A report from analysts at Citigroup finds that banking may not be such a great field to go into in the future.
The report predicts that there will be approximately 800,000 fewer bank jobs in the U.S. by 2025, while the decline in Europe will be slightly steeper. There will also be fewer local bank branches. That would be a continuation of steady declines in the financial services sector since employment peaked in 2006 and the financial crisis hit in 2007-2008.
The Citigroup report predicts that the main culprit for a predicted 30 percent downsizing in banking over the next decade will be “fin-tech”—new technology including online banking and peer-to-peer lending.
“I don’t think anyone in banking thought the business model or their job was all that secure,” said Karen Petrou at Federal Financial Analytics. Petrou said that consumers conducting their routine banking business on a mobile phone or PC, without a live teller involved, helps banks’ balance sheets—which have been struggling since the financial crisis and the beefed up regulation that followed. Paying for staff and real estate cuts into bank profits, and retail banking isn’t very profitable to begin with.
But Petrou isn’t convinced as many jobs will be lost to “fintech” as Citigroup’s analysts predict. “Asking about a new product is often better done in person,” Petrou said. “And that’s where bank profit is.” She also thinks bank customers will expect to deal with an employee in-person—not interact with an online interface or even a call-center worker—when they try to resolve a problem like a missed loan payment or suspected identity theft.
Jennifer Tescher, president of the Center for Financial Services Innovation, said that banks already have too few branches serving residents and small businesses in poor and immigrant neighborhoods, and more downsizing of staff and branches will probably hurt community development efforts.

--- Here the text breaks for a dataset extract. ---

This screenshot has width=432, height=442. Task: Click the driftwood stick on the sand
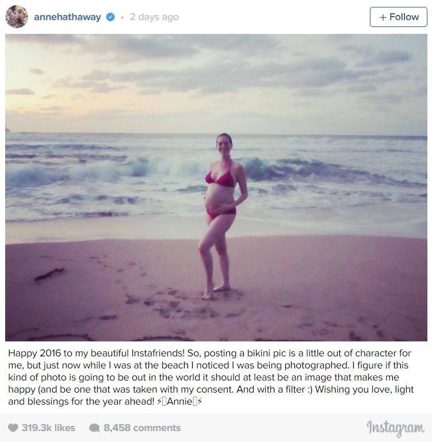(49, 274)
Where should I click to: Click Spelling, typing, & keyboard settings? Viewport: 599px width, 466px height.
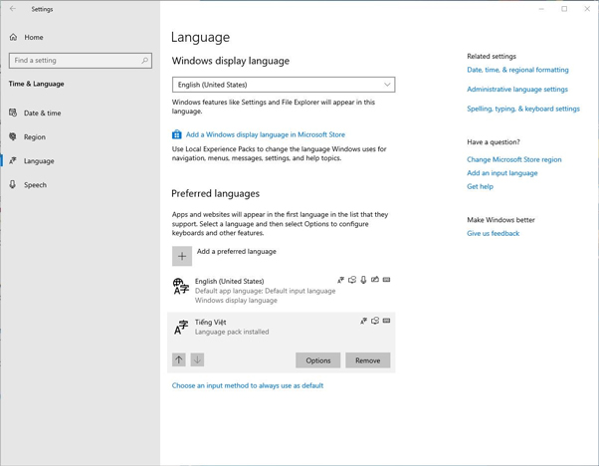(522, 109)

But she sees a flip-side. “A lot of the technological shifts we’re seeing are actually a positive thing,” said Tescher. “Think of the balance alert, in terms of giving people information at the moment they need it to make the right decision”—i.e., to avoid an overdraft and steep overdraft fees. Tescher also believes widespread adoption of online banking will reduce banks’ costs of acquiring and servicing customers, making it more attractive for banks to compete for low-income consumers’ low-balance business.